› Flat Chat Strata Forum › By-laws and outlaws › Bylaws vs Rules in NSW › Current Page
Basically, the owners corp is charged with the management of common property and can pass by-laws that enable or assist them in doing that. One of those by-laws would be to allow for rules to be created and imposed.
It is common, therefore, for there to be rules limiting , say, accessto swimming pools and gyms after certain hours as this would not be considered unreasonable.
However, they are overstepping the mark if they limit access to common property as a punitive measure. As our chums at Lookupstrata point out in this factsheet, you can’t restrict owners’ reasonable access to common property so any by-law that attempted to do so would be invalid.
Also you want your rules to be flexible for the simple reason that you are dealing with people and everyone is different.

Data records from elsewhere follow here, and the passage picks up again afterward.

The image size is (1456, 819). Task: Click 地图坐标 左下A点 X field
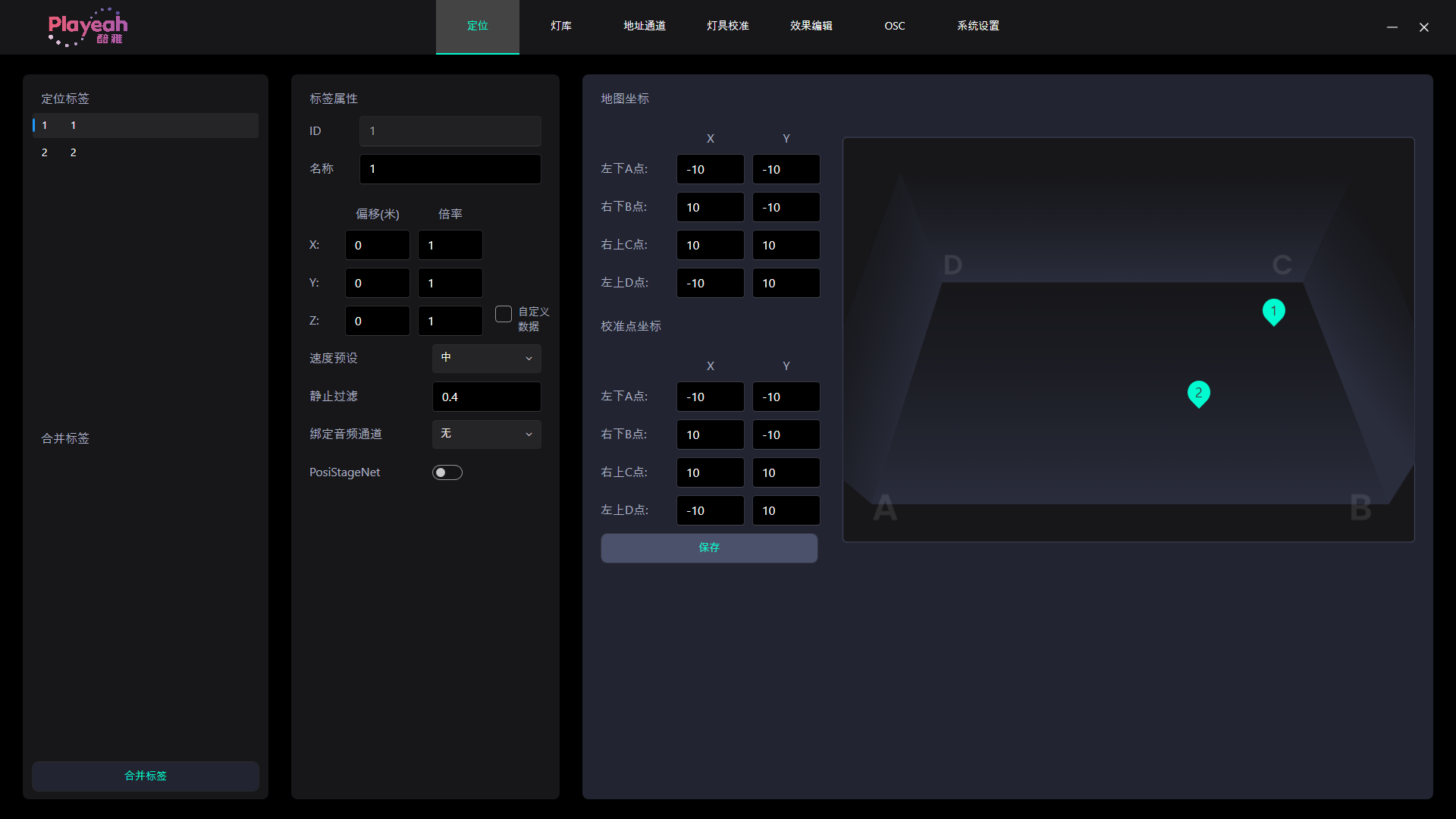tap(710, 169)
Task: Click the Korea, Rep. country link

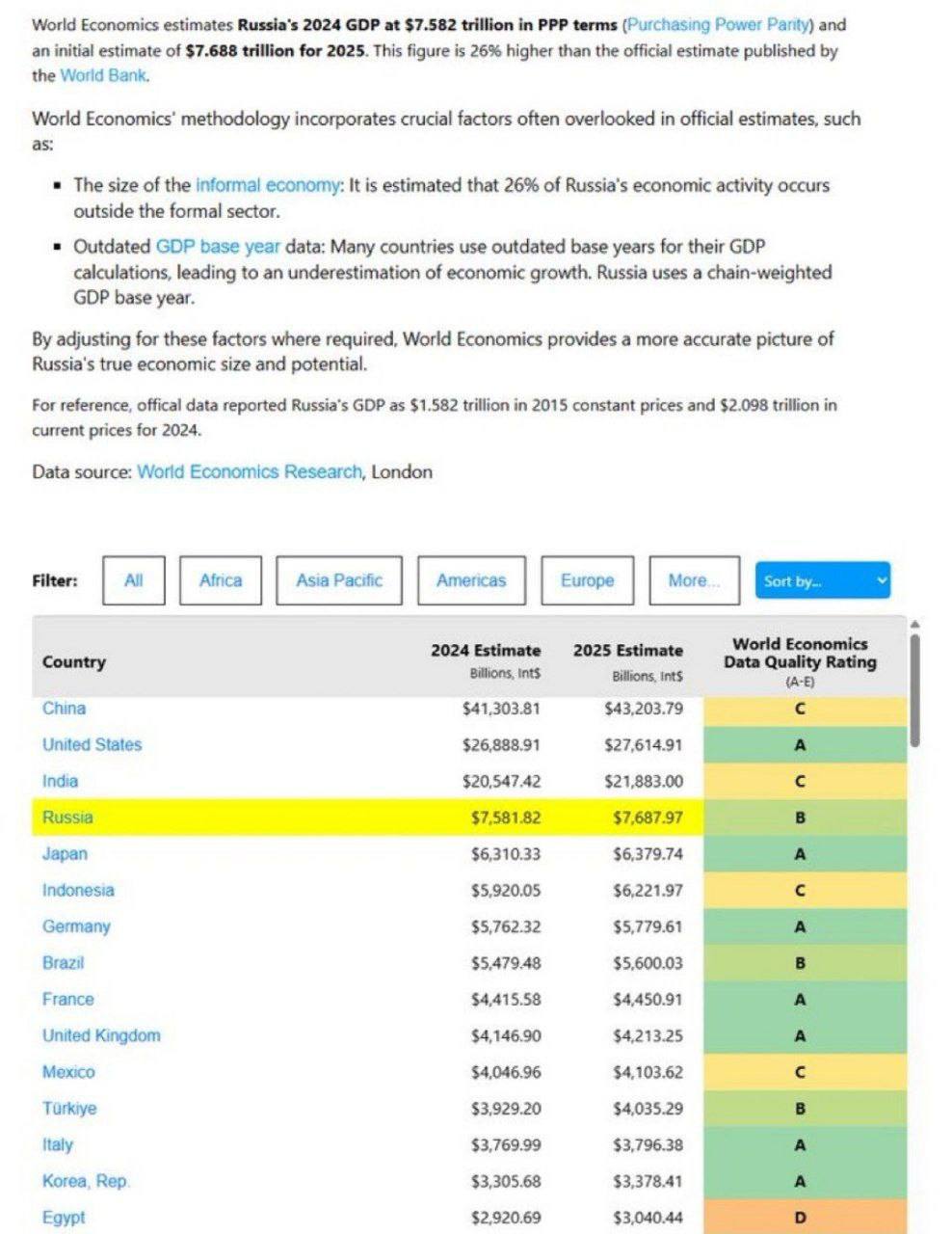Action: [x=86, y=1181]
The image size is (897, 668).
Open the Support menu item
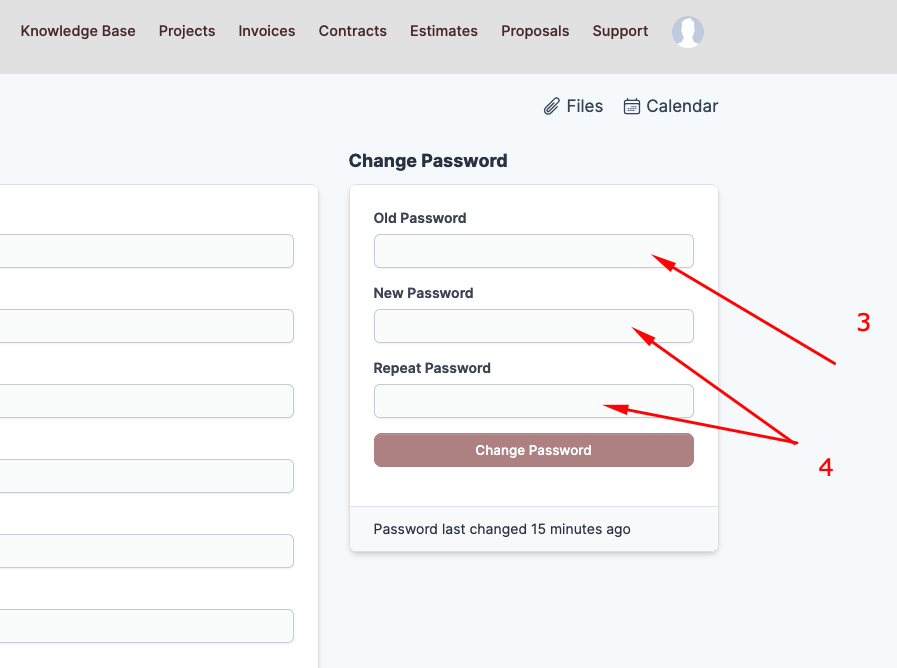click(620, 31)
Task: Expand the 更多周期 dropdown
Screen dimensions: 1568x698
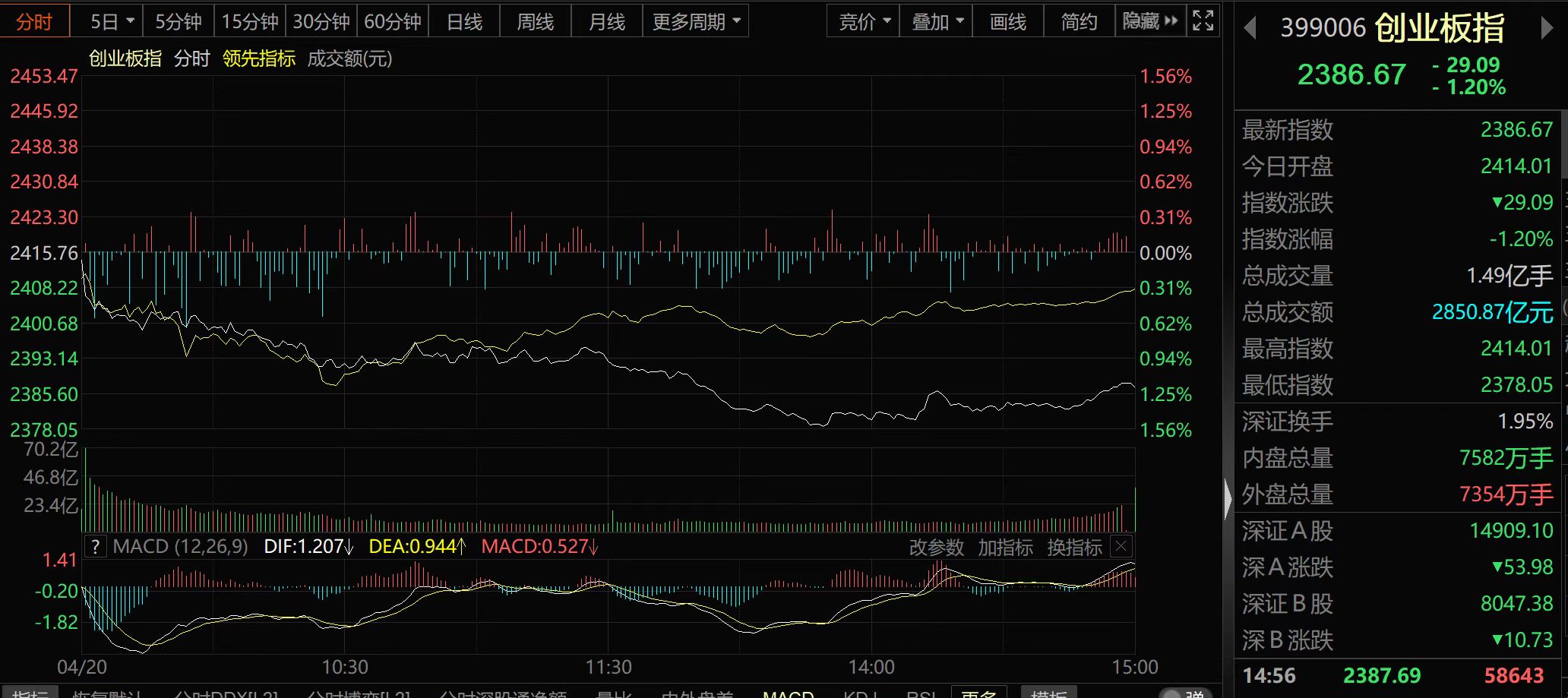Action: pyautogui.click(x=695, y=21)
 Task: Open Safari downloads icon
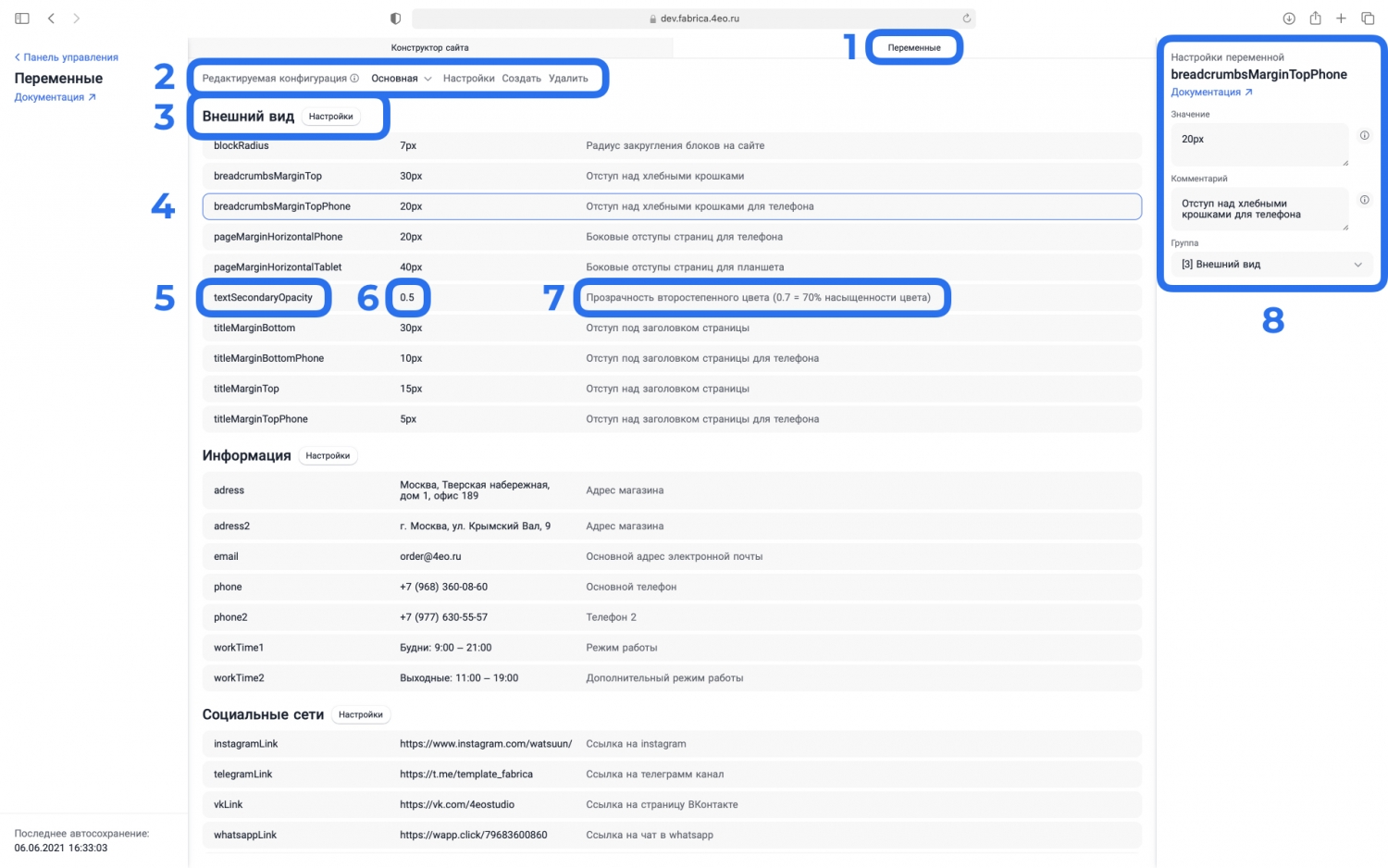click(1288, 19)
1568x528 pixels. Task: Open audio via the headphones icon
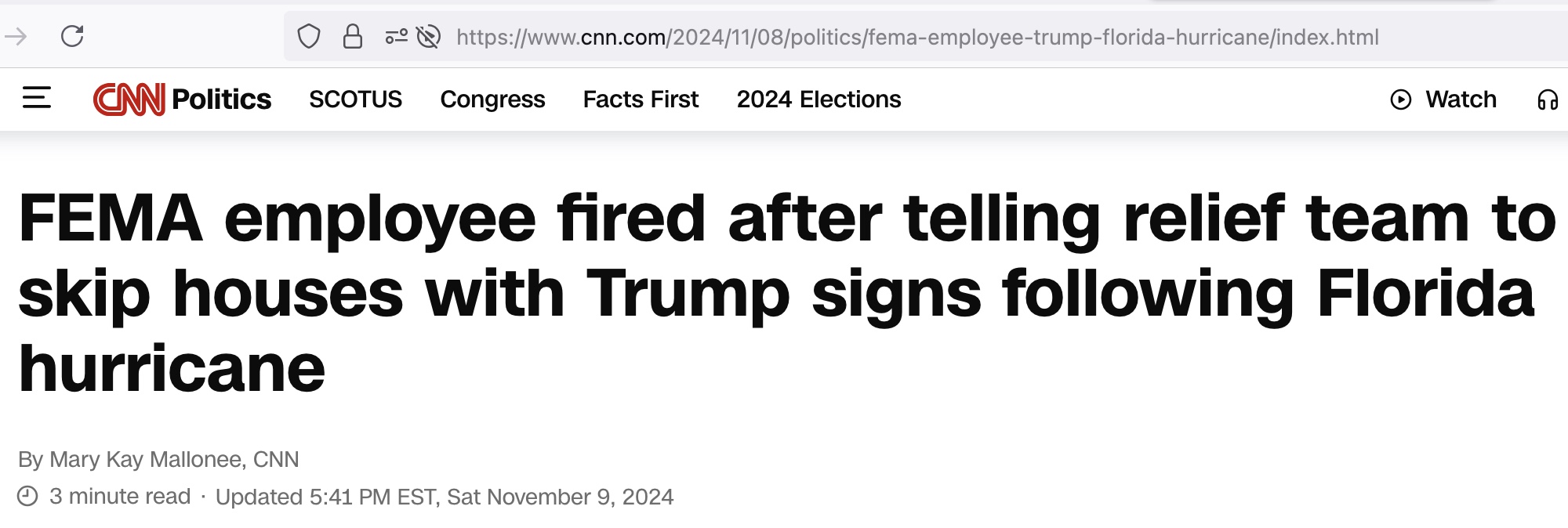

Say you wanted to restrict access to your pool to say 8 am to 9 pm, and then you discover you have a kid in the building who is a potential Olympiand and needs to swim fro a couple of hours from 5 am every morning? Are you really going to restrict them.
So what’s missing from the “enabling” by-law are acceptance that no rule can be in violation of strata law or any superior law, that the rules can be reviewed and changed at any time by a simple majority of the owners corporation and that exceptions can be made provided there is written permission from the committee to do so.